We live in exciting times. We are remaking the British countryside. Many country people, on reading these words, will reach for their Confucius: exciting times can be a curse. We cannot, however, avoid them. Change is inevitable. We had better make the best of it. Bee orchids are on the march. Their exquisite pink flowers, once confined to the south of England, are now colonising the rest of the country, taking advantage of the gaps in other vegetation caused by hot summers.

As editor of Country Life, I joined the hundreds of journalists who covered the 1997 Earth Summit in Kyoto. This being Japan, heating and beverage machines were switched off during the last, all-night session, as the bargaining should have stopped the previous day. It was well into the next morning before the protocol was signed. We blinked into the new day, believing that something momentous had been achieved?something that would affect a remote contingency to do with rainforests and coral reefs on an epic time span. Less than a decade on, the predictions that scientists were making then seem to be visible in the British countryside.

Not so long ago, English wine used to be on a par with Dr Johnson’s dog walking on its hind legs: remarkable for being made at all, rather than made well. Last month, however, Denbies Vineyard, a bit of the Napa Valley which has landed implausibly outside the Surrey commuter town of Dorking, has (deservedly) won a gold medal for its Champagne-style Greenfields Sparkling Cuvée 2003 in the International Wine and Spirit Competition. Something is afoot, even if we cannot know exactly what stirs or where that stirring will end. If the melting of polar ice caps diverts the Gulf Stream, Britain will not become Toujours Provence. In the short term, however, we can expect more hot summers like the present one. Beech woods will become vulnerable. Trees generally are suffering more stresses than ever before, as new parasites add to the effects of drought. Tourism could revive depressed seaside towns, if those towns raise their game and the British rediscover the joys of this country’s beaches.
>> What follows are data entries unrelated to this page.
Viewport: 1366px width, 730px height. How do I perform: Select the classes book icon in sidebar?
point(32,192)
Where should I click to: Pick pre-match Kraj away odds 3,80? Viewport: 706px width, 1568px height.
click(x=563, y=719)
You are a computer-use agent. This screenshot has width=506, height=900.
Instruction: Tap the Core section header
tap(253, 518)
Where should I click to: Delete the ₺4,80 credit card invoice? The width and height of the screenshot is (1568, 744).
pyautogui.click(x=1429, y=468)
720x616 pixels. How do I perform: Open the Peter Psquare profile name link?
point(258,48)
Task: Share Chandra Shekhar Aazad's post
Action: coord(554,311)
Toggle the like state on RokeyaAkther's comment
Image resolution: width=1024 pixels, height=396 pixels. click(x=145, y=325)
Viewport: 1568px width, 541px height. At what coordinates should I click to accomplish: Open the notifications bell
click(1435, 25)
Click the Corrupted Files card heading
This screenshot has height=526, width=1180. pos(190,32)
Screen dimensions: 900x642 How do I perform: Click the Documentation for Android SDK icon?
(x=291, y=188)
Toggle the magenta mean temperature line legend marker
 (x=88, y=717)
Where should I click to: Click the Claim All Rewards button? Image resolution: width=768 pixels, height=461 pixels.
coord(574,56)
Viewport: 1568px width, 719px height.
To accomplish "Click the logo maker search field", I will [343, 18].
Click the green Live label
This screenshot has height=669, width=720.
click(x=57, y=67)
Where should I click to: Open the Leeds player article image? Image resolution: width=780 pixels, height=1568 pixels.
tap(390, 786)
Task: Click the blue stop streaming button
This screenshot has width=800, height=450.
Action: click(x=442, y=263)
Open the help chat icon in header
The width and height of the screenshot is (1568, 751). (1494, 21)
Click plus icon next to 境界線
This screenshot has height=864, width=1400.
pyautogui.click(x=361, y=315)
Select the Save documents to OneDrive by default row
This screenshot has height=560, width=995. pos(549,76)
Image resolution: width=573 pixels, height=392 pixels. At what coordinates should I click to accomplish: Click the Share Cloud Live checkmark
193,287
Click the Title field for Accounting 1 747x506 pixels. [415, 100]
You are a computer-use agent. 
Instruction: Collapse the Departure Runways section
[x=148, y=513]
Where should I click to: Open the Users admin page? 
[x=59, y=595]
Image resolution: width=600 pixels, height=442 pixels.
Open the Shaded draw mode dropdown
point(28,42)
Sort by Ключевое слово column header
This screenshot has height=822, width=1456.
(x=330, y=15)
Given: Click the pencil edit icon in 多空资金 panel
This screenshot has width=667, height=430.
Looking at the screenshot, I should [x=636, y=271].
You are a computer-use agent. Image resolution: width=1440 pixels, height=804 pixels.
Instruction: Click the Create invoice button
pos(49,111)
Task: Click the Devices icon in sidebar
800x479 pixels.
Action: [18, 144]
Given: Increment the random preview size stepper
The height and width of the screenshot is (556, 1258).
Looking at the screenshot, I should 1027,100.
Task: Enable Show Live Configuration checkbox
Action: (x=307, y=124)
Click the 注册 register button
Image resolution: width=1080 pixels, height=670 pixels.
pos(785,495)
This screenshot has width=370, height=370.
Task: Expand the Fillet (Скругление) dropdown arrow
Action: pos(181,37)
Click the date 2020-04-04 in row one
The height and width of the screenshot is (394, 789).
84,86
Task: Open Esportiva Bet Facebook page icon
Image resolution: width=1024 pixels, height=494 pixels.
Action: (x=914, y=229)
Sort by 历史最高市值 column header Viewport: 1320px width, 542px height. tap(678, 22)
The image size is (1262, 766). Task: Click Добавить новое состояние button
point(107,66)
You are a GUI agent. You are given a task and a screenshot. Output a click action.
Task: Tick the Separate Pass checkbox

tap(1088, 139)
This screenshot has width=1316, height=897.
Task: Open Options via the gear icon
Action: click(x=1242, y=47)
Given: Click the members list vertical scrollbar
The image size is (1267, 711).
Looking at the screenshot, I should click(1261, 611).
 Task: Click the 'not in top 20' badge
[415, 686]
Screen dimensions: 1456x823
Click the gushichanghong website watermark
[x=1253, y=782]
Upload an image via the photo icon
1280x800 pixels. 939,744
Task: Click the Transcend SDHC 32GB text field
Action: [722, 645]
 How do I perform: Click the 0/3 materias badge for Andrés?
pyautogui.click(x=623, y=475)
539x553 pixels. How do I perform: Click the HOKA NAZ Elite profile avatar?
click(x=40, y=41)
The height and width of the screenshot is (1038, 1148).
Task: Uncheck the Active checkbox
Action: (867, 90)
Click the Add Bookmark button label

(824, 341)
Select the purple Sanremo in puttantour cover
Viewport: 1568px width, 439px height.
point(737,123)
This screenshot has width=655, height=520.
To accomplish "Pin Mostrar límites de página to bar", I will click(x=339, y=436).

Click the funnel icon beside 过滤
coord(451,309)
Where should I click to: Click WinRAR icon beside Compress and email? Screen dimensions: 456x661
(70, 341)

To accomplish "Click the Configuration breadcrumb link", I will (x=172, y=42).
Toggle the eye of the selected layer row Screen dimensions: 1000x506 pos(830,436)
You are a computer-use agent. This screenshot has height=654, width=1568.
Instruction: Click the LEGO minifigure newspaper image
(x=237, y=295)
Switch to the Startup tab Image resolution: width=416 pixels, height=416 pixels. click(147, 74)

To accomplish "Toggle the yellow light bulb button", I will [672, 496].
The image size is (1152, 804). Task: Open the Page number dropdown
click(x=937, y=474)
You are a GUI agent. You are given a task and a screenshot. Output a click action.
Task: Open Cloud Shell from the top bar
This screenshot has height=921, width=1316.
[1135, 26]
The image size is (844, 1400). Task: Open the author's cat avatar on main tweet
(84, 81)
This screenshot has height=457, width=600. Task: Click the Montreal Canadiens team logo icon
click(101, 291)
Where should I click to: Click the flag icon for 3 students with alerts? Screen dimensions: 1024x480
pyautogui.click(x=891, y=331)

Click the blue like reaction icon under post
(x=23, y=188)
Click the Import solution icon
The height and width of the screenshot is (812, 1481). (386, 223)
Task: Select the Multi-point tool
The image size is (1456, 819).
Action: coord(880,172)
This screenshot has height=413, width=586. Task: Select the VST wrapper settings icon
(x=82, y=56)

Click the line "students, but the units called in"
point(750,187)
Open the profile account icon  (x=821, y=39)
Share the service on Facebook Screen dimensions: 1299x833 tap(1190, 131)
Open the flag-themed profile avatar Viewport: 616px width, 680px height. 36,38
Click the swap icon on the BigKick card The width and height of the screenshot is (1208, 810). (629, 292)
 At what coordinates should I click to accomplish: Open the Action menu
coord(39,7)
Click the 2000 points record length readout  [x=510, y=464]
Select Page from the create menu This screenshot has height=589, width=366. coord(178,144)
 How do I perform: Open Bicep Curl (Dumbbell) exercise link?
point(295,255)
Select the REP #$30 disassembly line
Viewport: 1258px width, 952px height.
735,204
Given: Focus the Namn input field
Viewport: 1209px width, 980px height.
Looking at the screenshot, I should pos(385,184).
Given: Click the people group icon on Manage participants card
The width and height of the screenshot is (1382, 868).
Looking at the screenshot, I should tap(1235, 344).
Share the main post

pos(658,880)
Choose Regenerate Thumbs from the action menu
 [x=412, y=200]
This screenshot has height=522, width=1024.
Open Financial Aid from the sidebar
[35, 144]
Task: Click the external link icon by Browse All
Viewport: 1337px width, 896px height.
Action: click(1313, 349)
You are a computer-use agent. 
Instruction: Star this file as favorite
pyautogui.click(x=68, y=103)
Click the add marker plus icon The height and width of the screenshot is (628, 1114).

I remember the shock of visiting Italy for the first time in the 1970s and seeing cornfields strawberry stained with red poppies blowing in their thousands. Any wild poppy was a rarity in Britain. Now that British farming has extensified, poppies are painting our own hillsides, too. Our flora will change with the climate and different agricultural practices, but not all for the worse. Earlier this year, a major report produced jointly by the Botanical Society of the British Isles and the charity Plantlife, Making it Count for People and Plants, showed that although 16% of species are in decline, another 18% are doing better than before. It is the same with wildlife.

Fewer ring ouzels, more little egrets, which first bred here in 1996. Already the skies around London are green with parakeets, although no one quite knows how they got there. Numbers are increasing at a rate of 30% a year, according to a study from Oxford University.

Not everything is beyond human control. Country Life’s poll of its Power 100 (the most influential figures in rural life) showed that, after climate change, they regard housing as the greatest threat to the countryside. We are now said to require five million new homes by the year 2026. Logically, some of it should be provided in a new city the size of Milton Keynes, planned on more sustainable lines (fewer roundabouts, more self-sustaining neighbourhoods).

Radical green politics ought to force the rebuilding of post-industrial disasters such as Stoke-on-Trent?towns whose traditional industry has long since gone overseas, and which will not be revived if development leeches into the countryside. The market town, in which most human needs can be met within walking distance, should become the model for development.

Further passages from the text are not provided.